The reduction of FID over time may be caused by the need to protect the eggs from dangerous cooling when ambient temperatures drop during evening hours (Camfield and Martin 2009). Alternative explanations of the observed time effect are (a) the sexes switched incubation duties during the evening (c.f. Currie et al. 2001), (b) the perception of predation risks changed over time or (c) the physiological condition (e.g. alertness) of the birds changed.

In future studies, the role of additional factors involved in FID adjustment could be tested, e.g. vegetation structure and topography (proxies for visibility), or the occurrence of conspecifics and other birds (c.f. Seppänen et al. 2007).

Double role of date

With an impact on both FID and hatching success, date could have a confounding effect on the relationship between FID and hatching success. We consider such an effect to be marginal, at worse, for two reasons. First, the effect size of date on FID is small (estimated total reduction of 7 m over the 3.5 week study period) compared with the range of FID values (0–170 m). This means that the distribution of FID values along the y-axis of Fig. 1 would change only marginally when adjusted for date. Secondly, the modelled relationship between date and hatching success is, albeit non-linear, unidirectional (later measurements always associate with higher hatching probabilities, Fig. 2), while hatching success was better for intermediate FID values than for both high and low ones.

FID consistency

Unfortunately, we were unable to monitor which adult was on the nest at the moment of each provocation. Observational separation between sexes was impossible, mainly due to size overlap, large observation distances and poor light conditions. Instead, we restricted the time frame of our observations (2045–2350 hours) and assumed that this would increase the chances that the same bird was incubating during subsequent nest visits, because sexes are known to take different incubation shifts (Currie et al. 2001). From this, we conclude that the proportion of one individual sampled twice in a row probably was ≥50 %. Thus, for nests sampled twice, FID consistency in individual birds would produce a gathering of data points along the diagonal of Fig. 3 and, for nests sampled three times, an abundance of horizontal line sections in Fig. 4. Neither of these patterns was expressed, nor did the analysis of variance give significant support for the FID consistency hypothesis (H3).

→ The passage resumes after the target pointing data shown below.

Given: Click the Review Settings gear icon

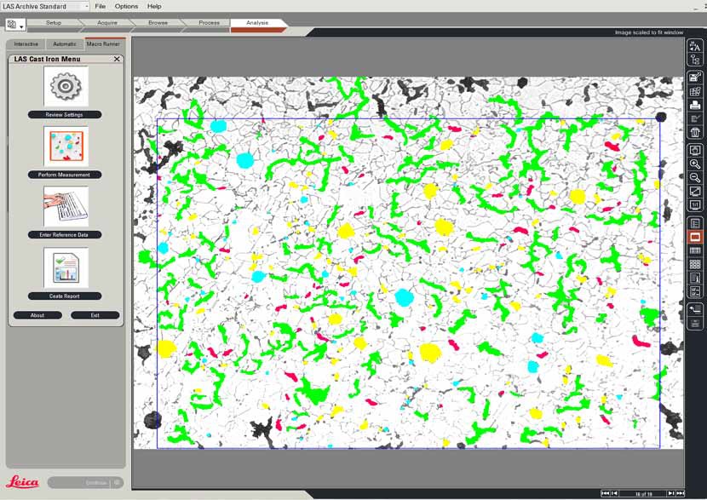Looking at the screenshot, I should 65,86.
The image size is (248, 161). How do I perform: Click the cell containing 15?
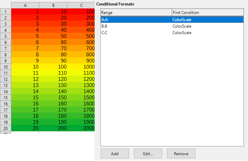[x=25, y=98]
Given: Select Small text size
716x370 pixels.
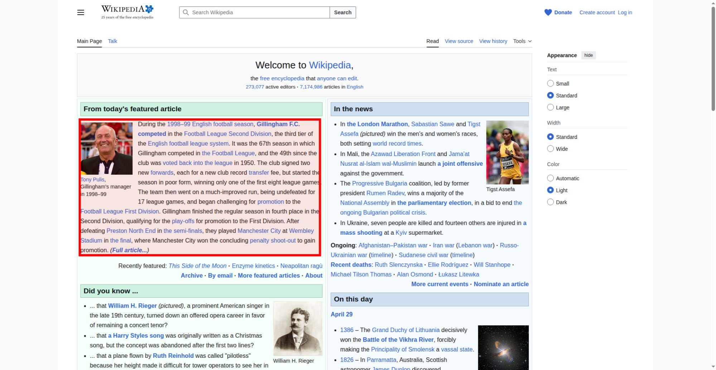Looking at the screenshot, I should coord(550,83).
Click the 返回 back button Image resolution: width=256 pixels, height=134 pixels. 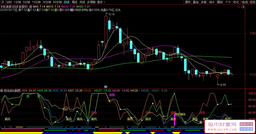252,2
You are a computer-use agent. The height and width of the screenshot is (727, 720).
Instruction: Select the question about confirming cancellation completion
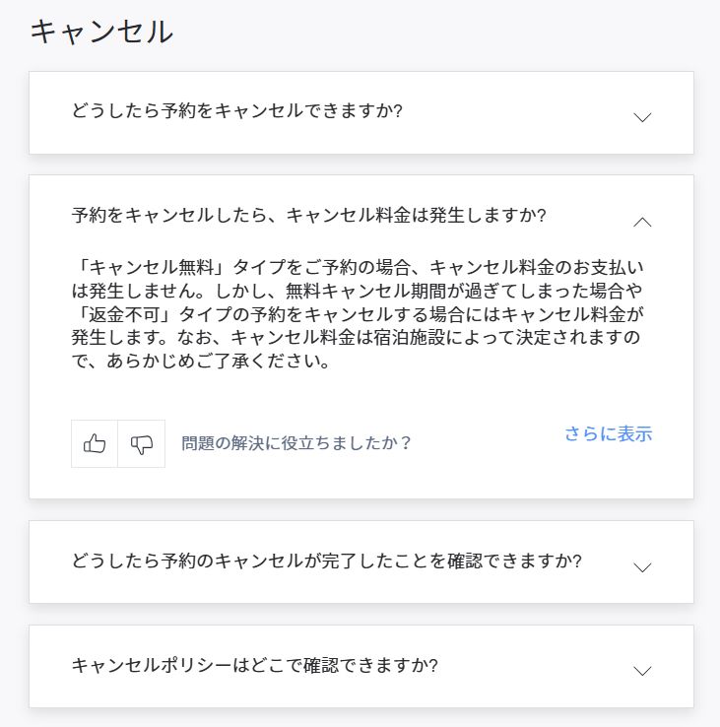click(327, 561)
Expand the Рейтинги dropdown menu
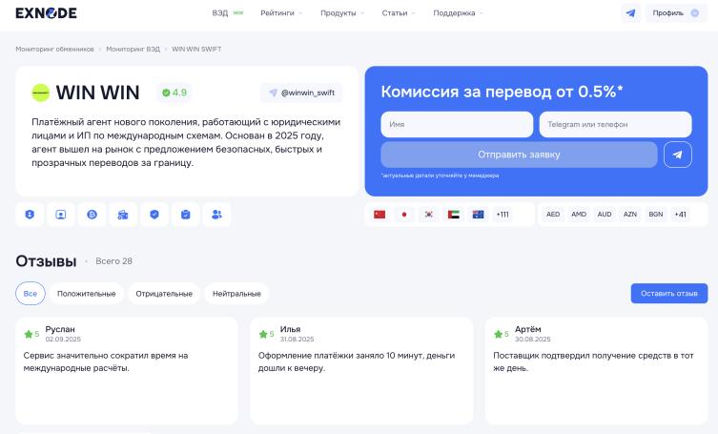This screenshot has height=434, width=718. [x=281, y=13]
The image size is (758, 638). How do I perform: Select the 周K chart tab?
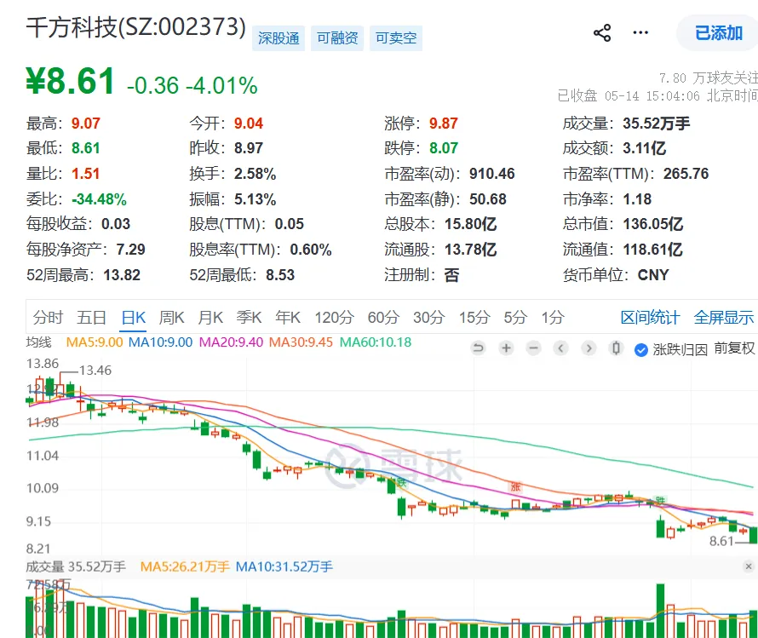[171, 318]
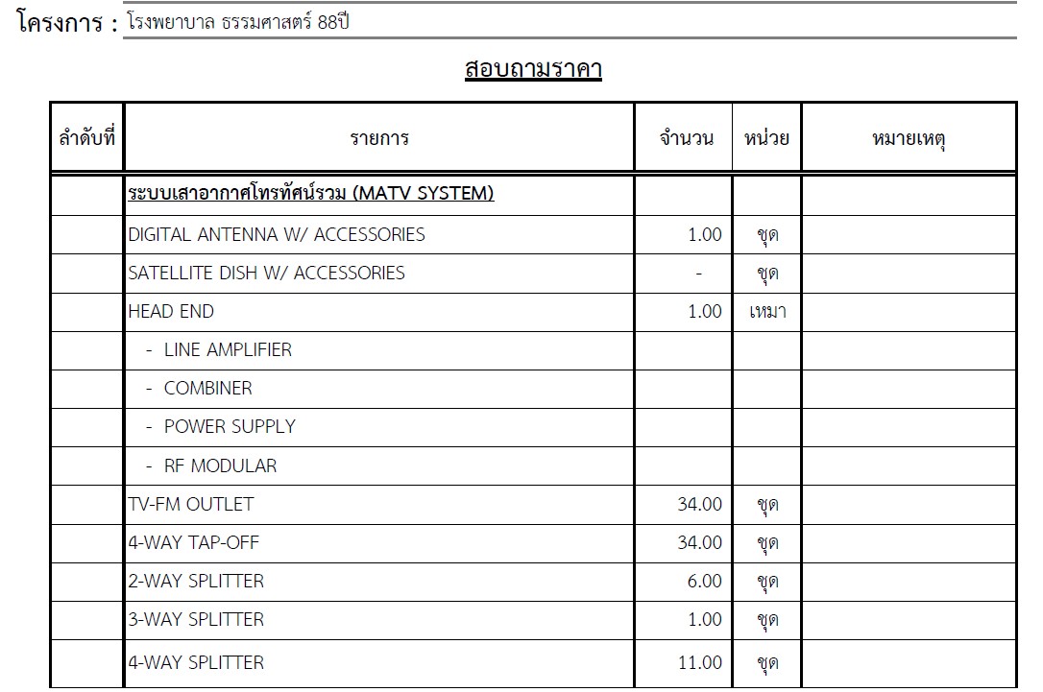Click the RF MODULAR sub-item

(220, 465)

Thus, we conclude that individual Eurasian curlews vary their FID behaviour between approaches of a human intruder, either under influence of internal and external factors, or as a result of a “surprise” strategy. Assuming that our observations can be transferred to behaviour in response to real predators, this “surprise” strategy could serve to prevent predators from learning to predict the behaviour of incubating adults.

Ecological implication

Haphazard FID behaviour may seem to gainsay the non-linear relationship between FID and hatching success, but it does not. First, our double and triple FID analyses only included nests that survived long enough to be approached multiple times. Nests with intermediate initial FID values were over-represented in the subsequent subsamples. Secondly, punishment for deviations from the behavioural norm is not guaranteed, which means that occasional “mistakes” (short and long FIDs) are acceptable. Instead, the combined guidelines based on our tests of the first and third hypotheses could be phrased: “Vary FID from one confrontation to the next, but avoid short and long FIDs to a great extent”. Applying this guideline, with some adjustments for date and time of the evening, probably helps farmland breeding Eurasian curlews to reduce egg predation and, thus, to improve hatching success.